Activity - Produce exactly the lines from the one holding "You are a computer-use" through the last line of the data below, with every picture left out.

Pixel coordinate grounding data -
┄┄┄┄┄┄┄┄┄┄┄┄┄┄┄┄┄┄┄┄
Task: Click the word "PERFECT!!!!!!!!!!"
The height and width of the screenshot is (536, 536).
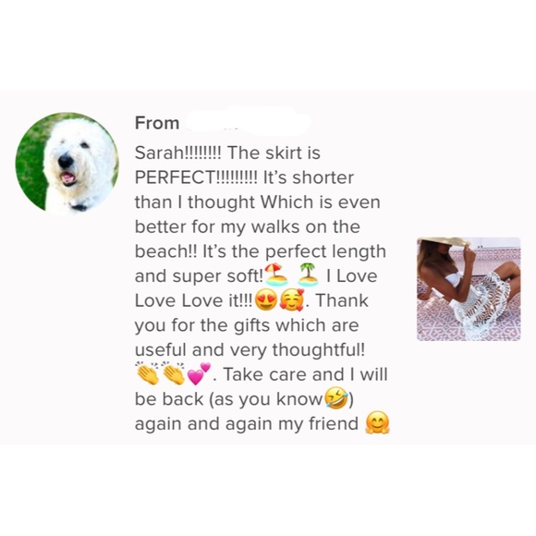Action: pos(196,177)
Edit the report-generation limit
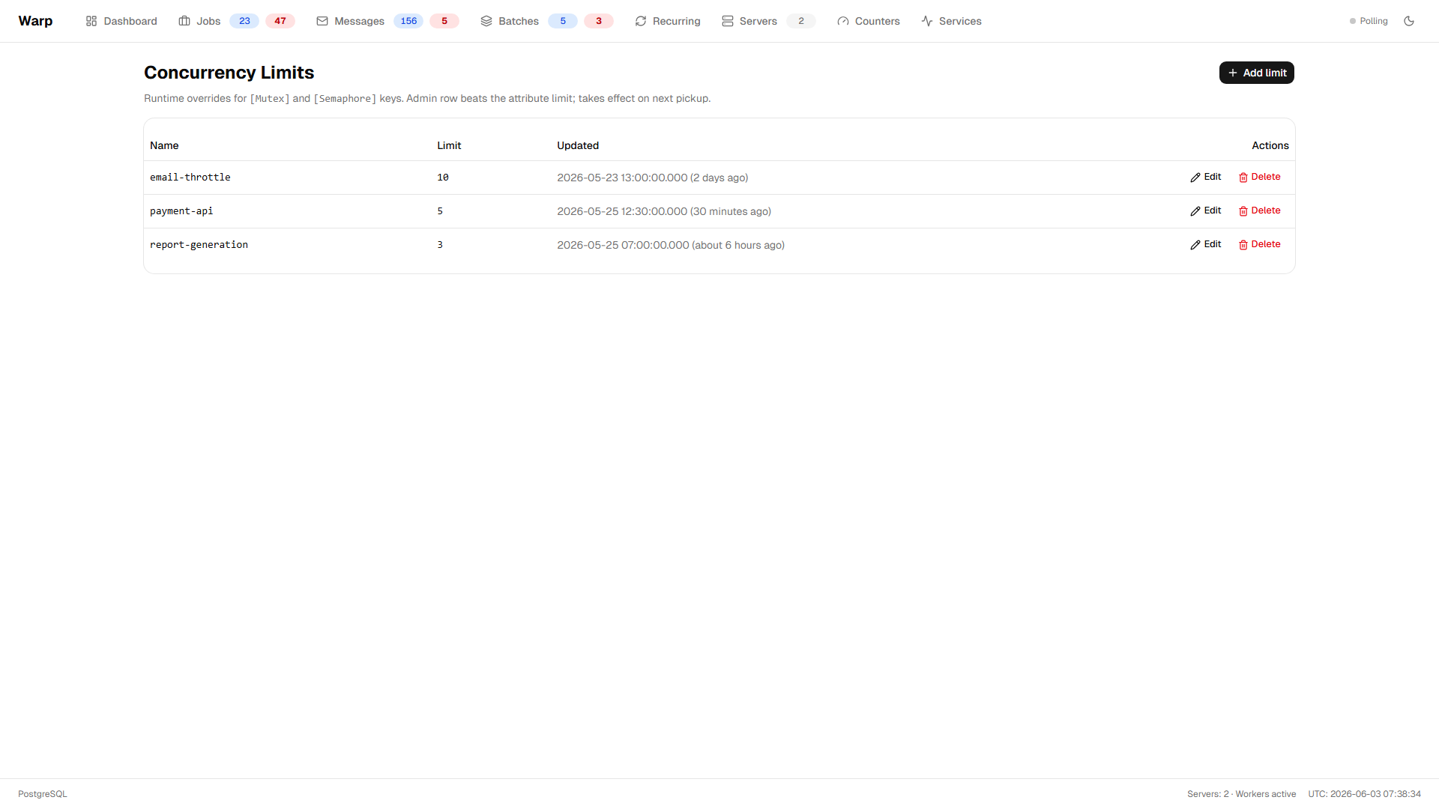Screen dimensions: 1439x809 tap(1206, 245)
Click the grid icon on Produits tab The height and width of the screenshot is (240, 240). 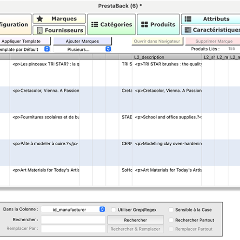pos(145,25)
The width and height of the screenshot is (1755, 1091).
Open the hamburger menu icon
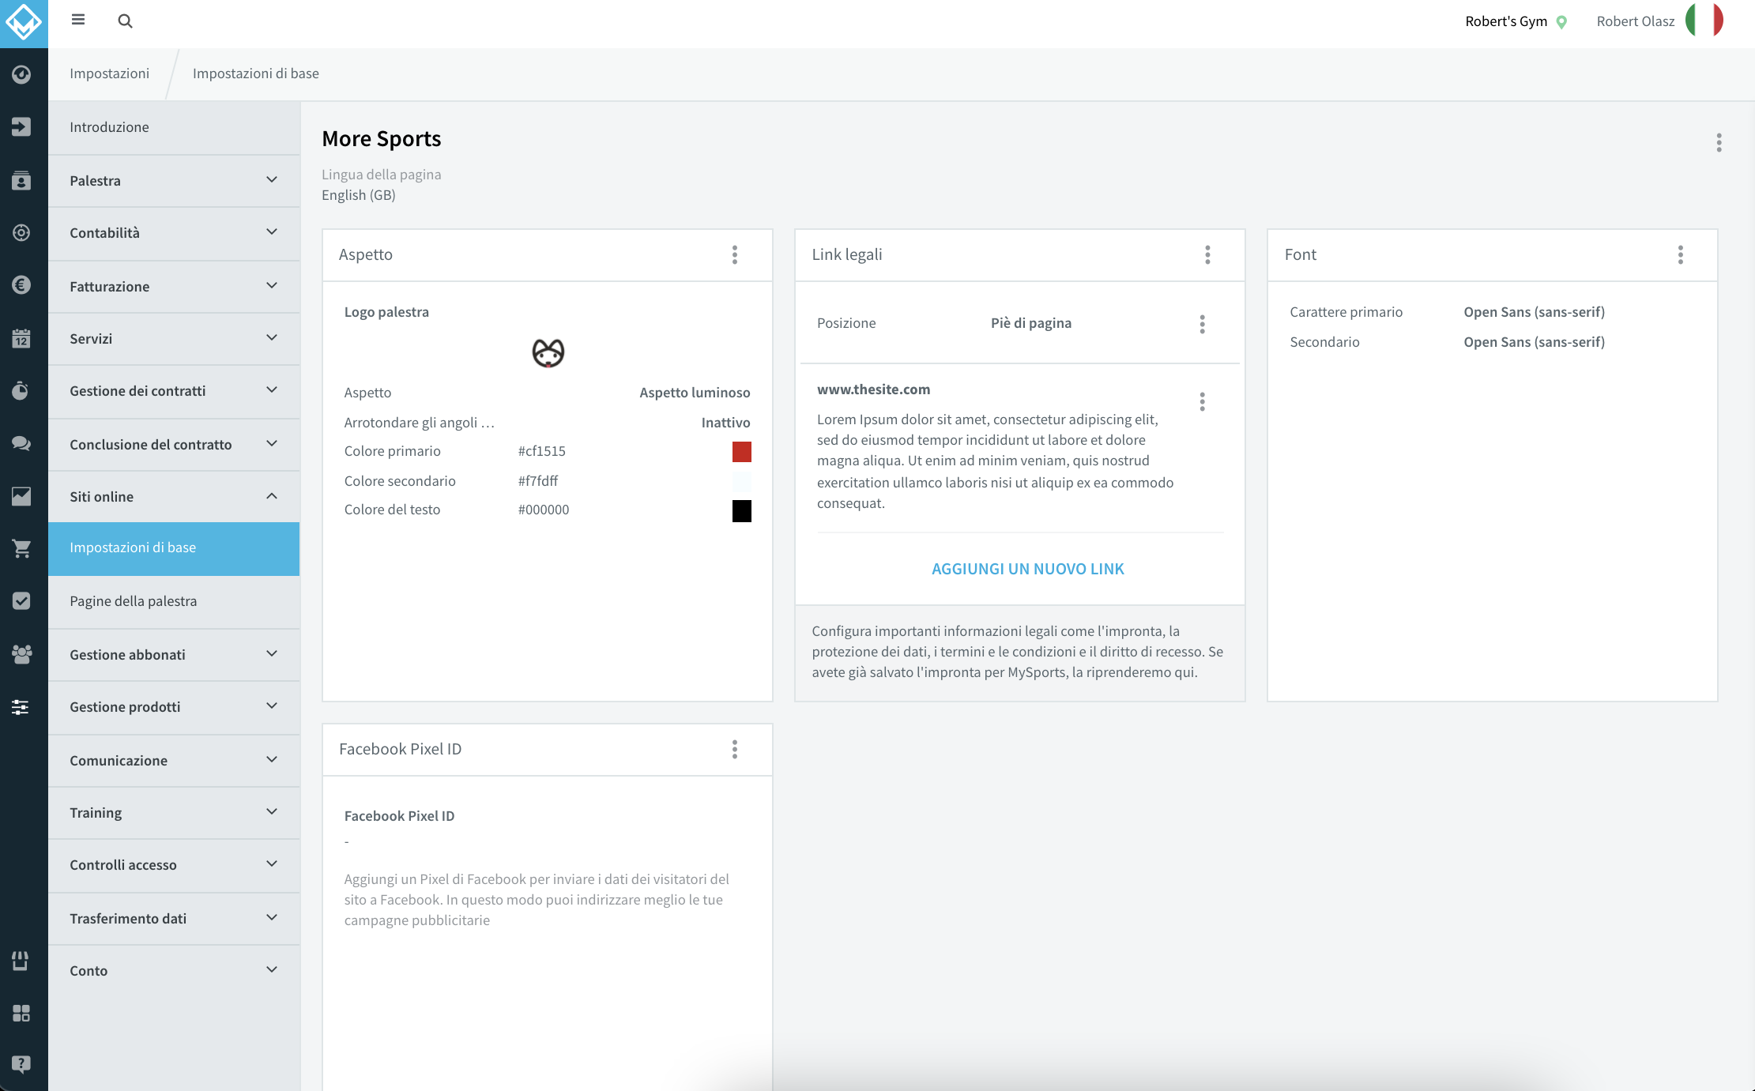tap(78, 20)
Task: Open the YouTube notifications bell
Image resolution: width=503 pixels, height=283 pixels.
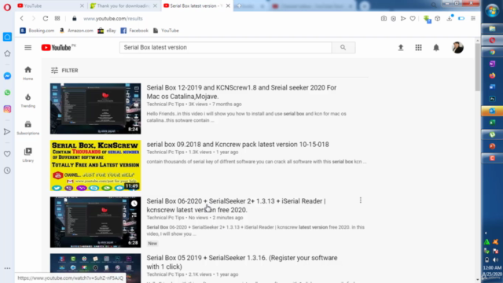Action: tap(436, 47)
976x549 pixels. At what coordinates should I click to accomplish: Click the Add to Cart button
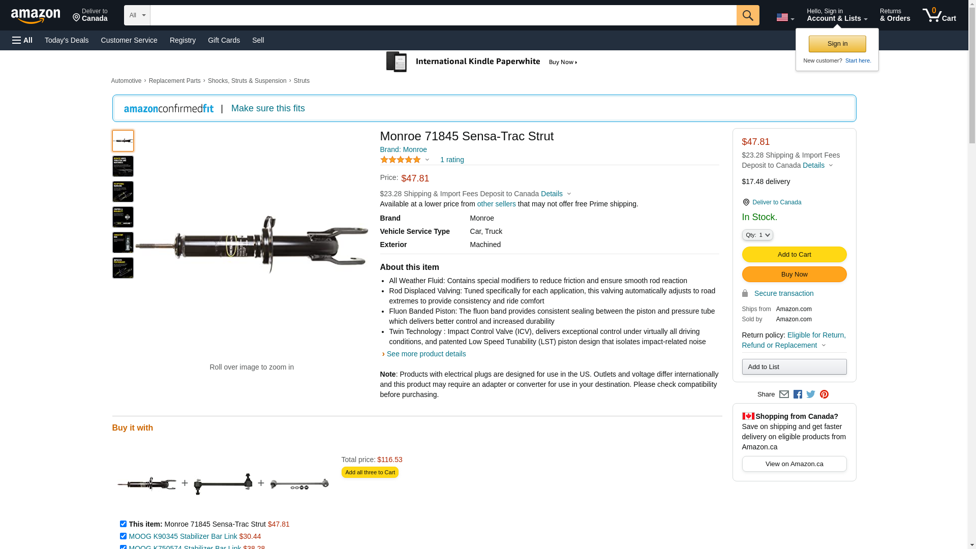click(794, 254)
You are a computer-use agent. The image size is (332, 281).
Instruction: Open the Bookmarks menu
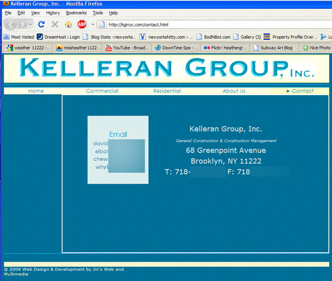tap(76, 12)
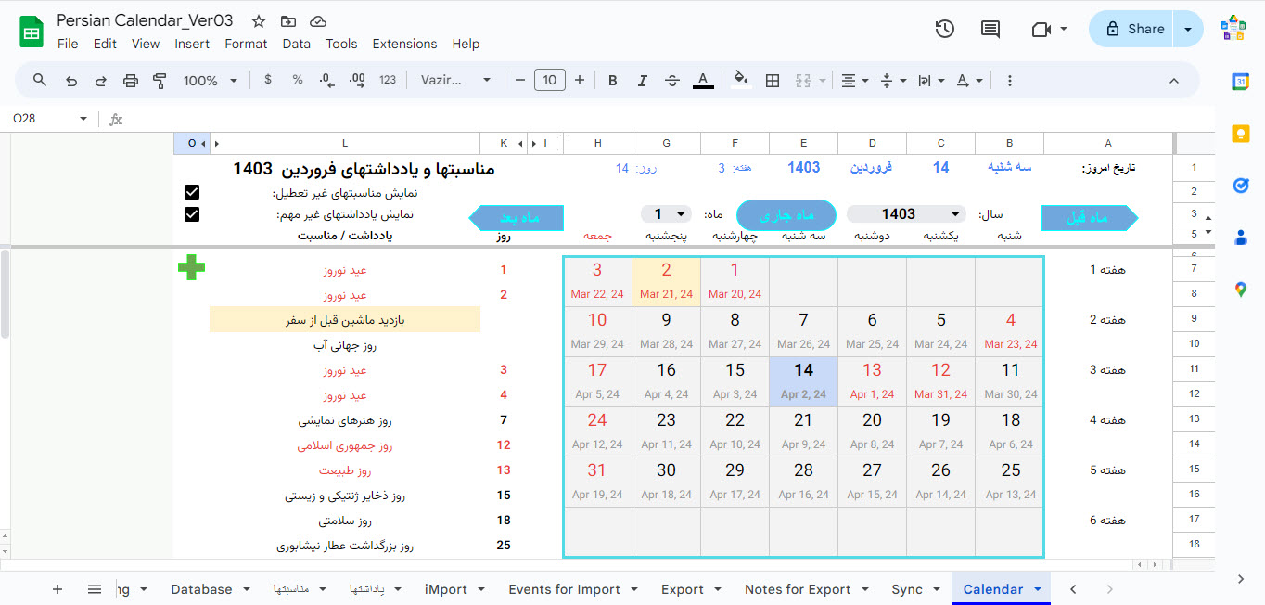This screenshot has height=605, width=1265.
Task: Click the borders icon in toolbar
Action: pyautogui.click(x=772, y=81)
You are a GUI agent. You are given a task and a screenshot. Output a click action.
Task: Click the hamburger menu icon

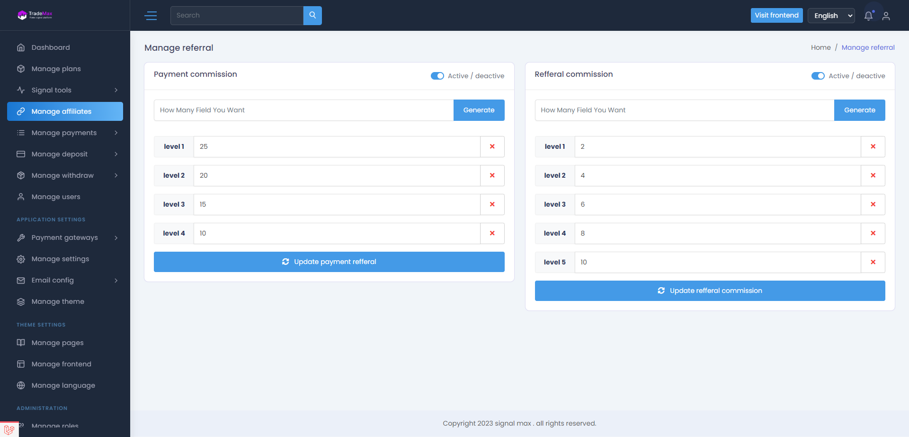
┄┄┄┄┄┄┄┄┄┄┄┄┄┄┄┄┄┄┄┄
Your solution -
You are a computer-use agent. The image size is (332, 281).
Instruction: Open the Bookmarks menu
tap(76, 12)
This screenshot has height=605, width=1265.
Task: Click the borders icon in toolbar
Action: pyautogui.click(x=772, y=81)
You are a GUI agent. You are given a task and a screenshot. Output a click action.
Task: Click the hamburger menu icon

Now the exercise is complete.